España podrá recibir por adelantado hasta 8.320 millones de euros en el 2021
19 dic 2020 . Actualizado a las 09:27 h.Ya está todo listo para que el próximo 1 de enero del 2021 se ponga en marcha el fondo anticrisis europeo Next Generation EU (NGEU), acordado en el mes de julio por los líderes europeos para poder sufragar los esfuerzos desiguales de la recuperación y la adaptación de sus economías tras la pandemia.
El Parlamento Europeo y el Consejo Europeo han alcanzado un acuerdo político sobre el reglamento que guiará la partida más importante del NGEU, la del Fondo de Recuperación y Resiliencia, que concentra 672.500 millones de los 750.000 del plan. España podría recibir hasta 140.000 millones (72.000 de ellos a fondo perdido). Desaparece así el último escollo que quedaba tras conseguir levantar el veto impuesto por Polonia y Hungría en la última cumbre europea del año.
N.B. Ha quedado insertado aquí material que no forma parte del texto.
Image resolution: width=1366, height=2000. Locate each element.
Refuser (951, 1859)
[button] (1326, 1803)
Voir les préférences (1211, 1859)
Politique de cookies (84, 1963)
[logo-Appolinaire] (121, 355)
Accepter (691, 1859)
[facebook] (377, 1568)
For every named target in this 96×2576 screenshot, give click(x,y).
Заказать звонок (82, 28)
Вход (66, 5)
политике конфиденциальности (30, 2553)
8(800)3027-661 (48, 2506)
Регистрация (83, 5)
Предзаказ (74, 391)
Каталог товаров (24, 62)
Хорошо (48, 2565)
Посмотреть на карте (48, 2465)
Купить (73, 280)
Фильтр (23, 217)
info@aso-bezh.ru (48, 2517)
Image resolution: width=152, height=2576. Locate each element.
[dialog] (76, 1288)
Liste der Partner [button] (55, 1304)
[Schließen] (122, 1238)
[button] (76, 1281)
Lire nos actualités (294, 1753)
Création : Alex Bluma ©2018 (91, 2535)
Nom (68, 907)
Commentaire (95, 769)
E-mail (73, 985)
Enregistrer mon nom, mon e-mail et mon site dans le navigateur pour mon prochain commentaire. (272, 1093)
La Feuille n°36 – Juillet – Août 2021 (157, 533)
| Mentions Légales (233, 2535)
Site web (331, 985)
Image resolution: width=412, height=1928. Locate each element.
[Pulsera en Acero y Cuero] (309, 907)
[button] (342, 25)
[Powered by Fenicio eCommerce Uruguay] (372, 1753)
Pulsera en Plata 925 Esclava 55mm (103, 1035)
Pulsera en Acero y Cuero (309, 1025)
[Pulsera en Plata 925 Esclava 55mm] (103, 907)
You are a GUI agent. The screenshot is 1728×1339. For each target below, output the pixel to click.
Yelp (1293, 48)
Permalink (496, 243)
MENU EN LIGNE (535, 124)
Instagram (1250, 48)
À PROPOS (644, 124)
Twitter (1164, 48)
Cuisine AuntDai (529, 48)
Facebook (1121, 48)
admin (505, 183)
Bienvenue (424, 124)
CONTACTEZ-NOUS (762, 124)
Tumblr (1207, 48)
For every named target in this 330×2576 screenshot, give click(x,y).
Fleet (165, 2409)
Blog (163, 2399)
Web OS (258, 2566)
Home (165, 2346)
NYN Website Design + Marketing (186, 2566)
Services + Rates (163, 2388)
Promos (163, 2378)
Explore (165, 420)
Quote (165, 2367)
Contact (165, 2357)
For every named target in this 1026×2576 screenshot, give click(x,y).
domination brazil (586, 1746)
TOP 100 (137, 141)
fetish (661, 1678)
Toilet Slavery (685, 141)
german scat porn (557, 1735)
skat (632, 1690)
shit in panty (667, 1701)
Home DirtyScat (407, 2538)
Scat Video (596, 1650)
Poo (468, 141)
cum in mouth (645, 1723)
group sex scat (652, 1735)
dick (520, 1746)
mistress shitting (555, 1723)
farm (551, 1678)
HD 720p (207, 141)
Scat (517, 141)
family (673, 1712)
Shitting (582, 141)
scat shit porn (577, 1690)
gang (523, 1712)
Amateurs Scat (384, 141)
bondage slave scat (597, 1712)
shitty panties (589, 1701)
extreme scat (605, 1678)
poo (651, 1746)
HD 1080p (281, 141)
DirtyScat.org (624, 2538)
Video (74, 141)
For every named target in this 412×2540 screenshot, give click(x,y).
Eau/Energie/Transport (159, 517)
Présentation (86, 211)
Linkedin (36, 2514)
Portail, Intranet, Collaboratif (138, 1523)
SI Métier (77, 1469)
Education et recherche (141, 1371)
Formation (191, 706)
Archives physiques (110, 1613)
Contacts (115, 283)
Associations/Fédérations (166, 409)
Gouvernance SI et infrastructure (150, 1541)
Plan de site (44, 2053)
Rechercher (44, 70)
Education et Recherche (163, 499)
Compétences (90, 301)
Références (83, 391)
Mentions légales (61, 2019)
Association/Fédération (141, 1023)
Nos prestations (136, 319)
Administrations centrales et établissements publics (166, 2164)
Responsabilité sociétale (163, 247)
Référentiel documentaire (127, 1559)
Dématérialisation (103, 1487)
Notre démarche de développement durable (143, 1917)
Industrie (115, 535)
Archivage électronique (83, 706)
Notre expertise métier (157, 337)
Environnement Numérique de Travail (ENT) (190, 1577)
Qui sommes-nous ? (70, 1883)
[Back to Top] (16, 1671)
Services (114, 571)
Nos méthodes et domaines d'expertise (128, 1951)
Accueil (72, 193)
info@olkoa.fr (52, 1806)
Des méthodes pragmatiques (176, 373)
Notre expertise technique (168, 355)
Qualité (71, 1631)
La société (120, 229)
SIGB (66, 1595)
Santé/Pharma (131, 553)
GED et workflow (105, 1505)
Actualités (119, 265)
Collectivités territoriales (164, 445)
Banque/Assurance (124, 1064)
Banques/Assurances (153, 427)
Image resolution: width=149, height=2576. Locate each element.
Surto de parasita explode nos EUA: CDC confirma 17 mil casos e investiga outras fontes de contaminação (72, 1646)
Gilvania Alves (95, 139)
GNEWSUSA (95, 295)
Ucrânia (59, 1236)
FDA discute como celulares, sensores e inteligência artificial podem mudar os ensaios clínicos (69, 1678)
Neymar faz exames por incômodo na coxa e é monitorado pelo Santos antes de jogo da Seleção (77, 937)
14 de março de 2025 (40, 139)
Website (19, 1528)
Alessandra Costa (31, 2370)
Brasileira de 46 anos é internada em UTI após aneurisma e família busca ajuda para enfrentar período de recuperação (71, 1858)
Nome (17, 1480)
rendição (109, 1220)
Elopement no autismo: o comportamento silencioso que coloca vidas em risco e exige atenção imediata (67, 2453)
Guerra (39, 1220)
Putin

El documento introduce algunas novedades en el texto pactado. En vista de las necesidades de financiación, se permitirán anticipos del 13 % del fondo, en lugar del 10 %, así que España podría llegar a desembolsar este en el 2021 hasta 8.320 millones de euros por adelantado, más de los 6.400 que calculaba la Comisión, pero aún lejos de los 27.000 presupuestados por el Gobierno. Eso sí, no se podrá utilizar el dinero para gastos corriente. El 37 % del gasto del plan nacional deberá estar enfocado al objetivo climático de reducir las emisiones de CO2 en un 55 % para el 2030. El 20 % irá para la digitalización de la economía y la sociedad. El resto tendrá que ir en línea con las recomendaciones de reforma por países. En el caso de España, para reducir desigualdades, pobreza, abandono escolar, déficit de inversión en I+D y cambios en el sistema de pensiones y la fiscalidad. El reglamento exige consultar a las comunidades autónomas y hacerlas partícipes en la ejecución de los planes. Además, el desembolso de los fondos se podrían congelar si hay incumplimientos, pero hasta un máximo del 0,25 % del PIB de cada país (2.500 millones en el caso de España).
Tras el acuerdo político, las dos instituciones deberán culminar el trabajo técnico y ratificarlo formalmente. En cuanto entre en vigor, España ya podrá enviar su plan de recuperación para que la Comisión Europea lo pueda estudiar y emitir su opinión.